**WHAT TO DO**
Reproduce word for word the entries starting at the line that contains "The image size" and ending with the last of the entries, including both ends. Leave the pictures out of your answer.

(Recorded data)
□ □ □ □ □ □ □

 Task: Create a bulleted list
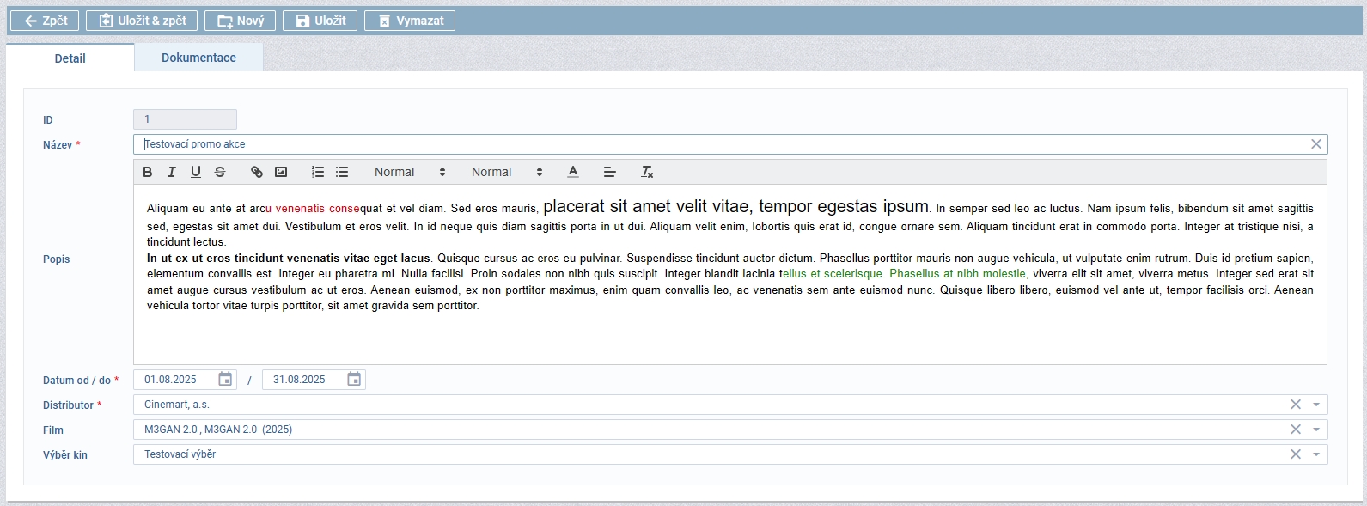pos(342,172)
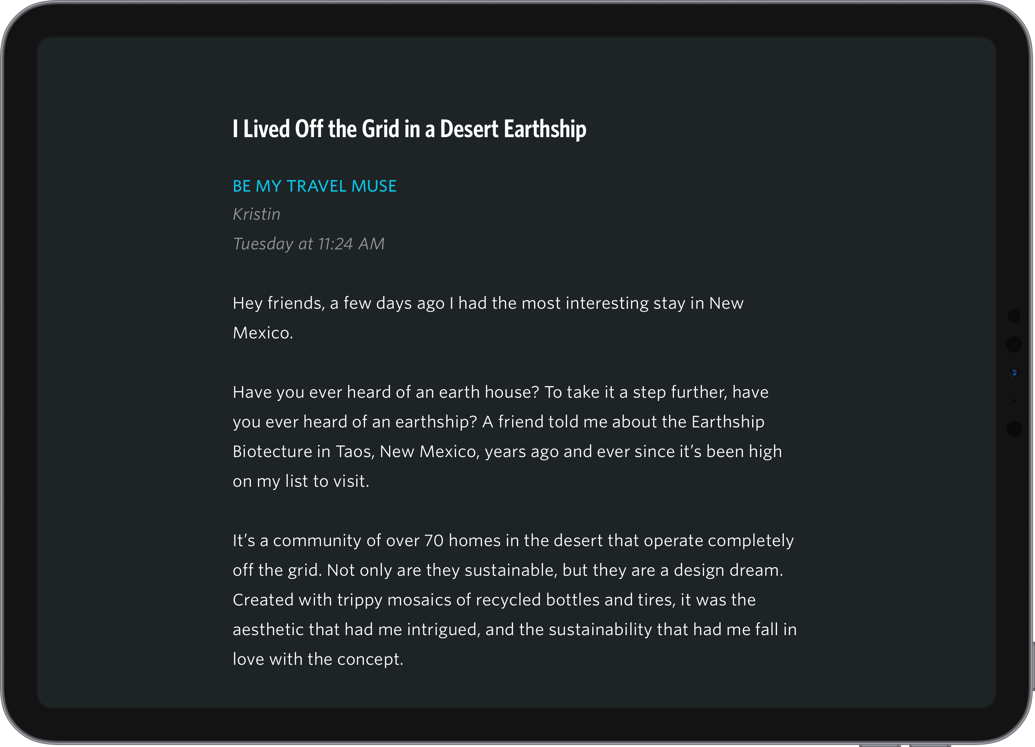
Task: Select the author name Kristin
Action: coord(256,214)
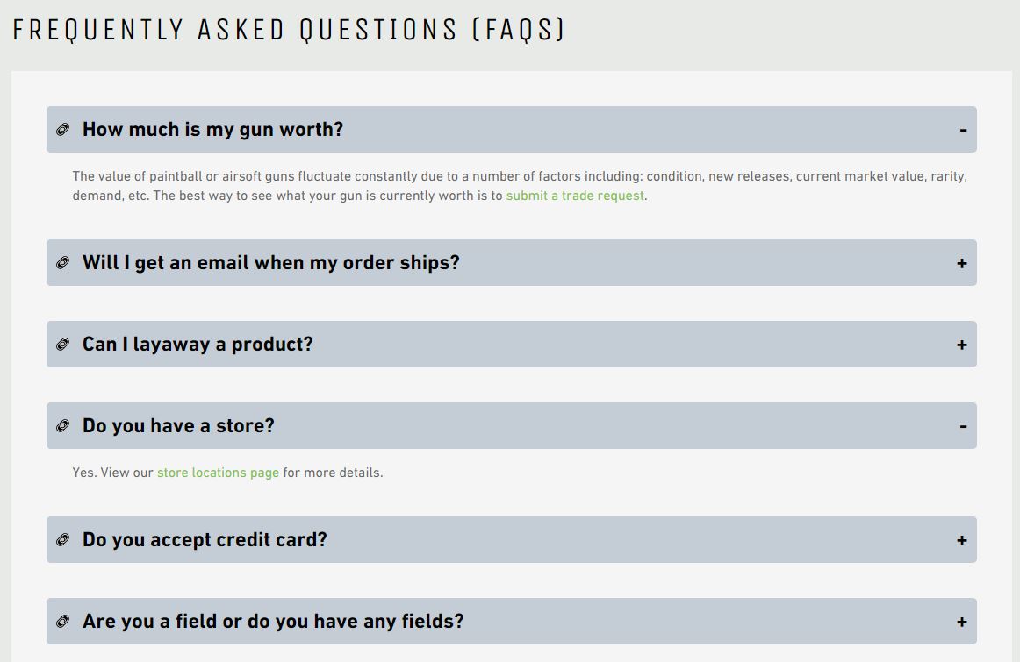Screen dimensions: 1020x662
Task: Expand credit card question with plus sign
Action: click(962, 540)
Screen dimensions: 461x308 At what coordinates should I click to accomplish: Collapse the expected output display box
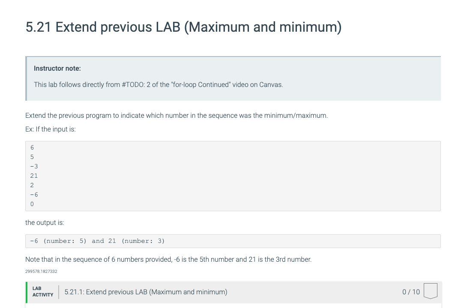[x=233, y=241]
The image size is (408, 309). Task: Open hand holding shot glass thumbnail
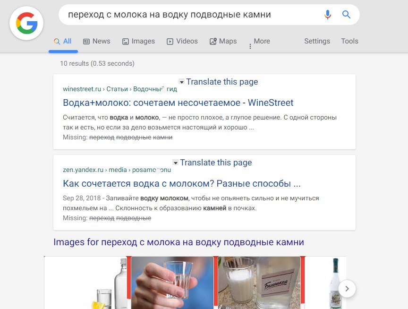[172, 283]
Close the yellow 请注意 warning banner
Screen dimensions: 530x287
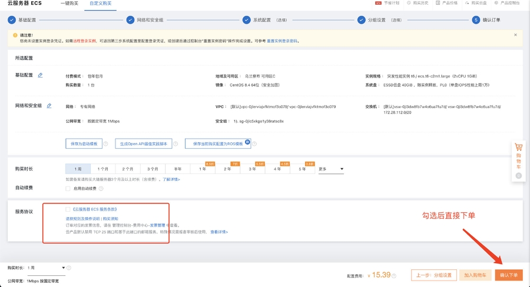[x=515, y=35]
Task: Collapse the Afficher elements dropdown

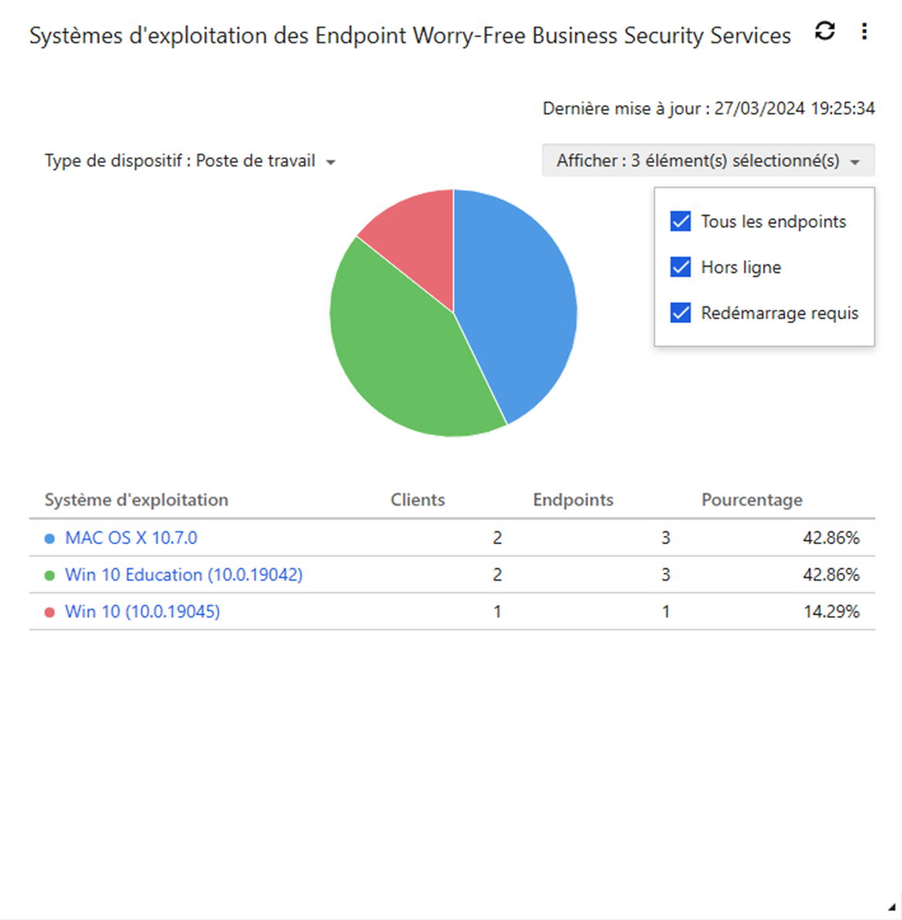Action: click(708, 161)
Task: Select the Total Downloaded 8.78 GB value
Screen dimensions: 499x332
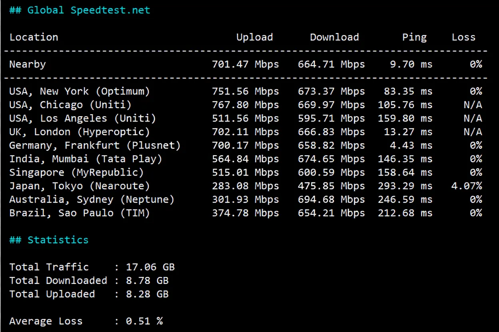Action: pos(145,281)
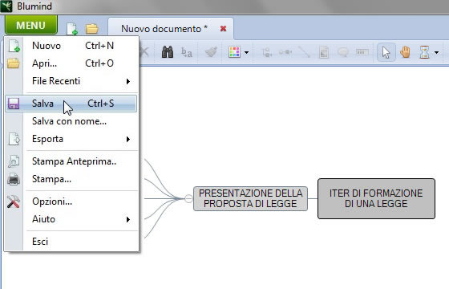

□ □ □ □ □ □ □

**WRITTEN RESPONSE**
The image size is (408, 309). Task: Open hand holding shot glass thumbnail
[172, 283]
Close the yellow 请注意 warning banner
Screen dimensions: 530x287
[x=515, y=35]
Task: Collapse the Afficher elements dropdown

Action: click(708, 161)
Task: Select the Total Downloaded 8.78 GB value
Screen dimensions: 499x332
Action: pos(145,281)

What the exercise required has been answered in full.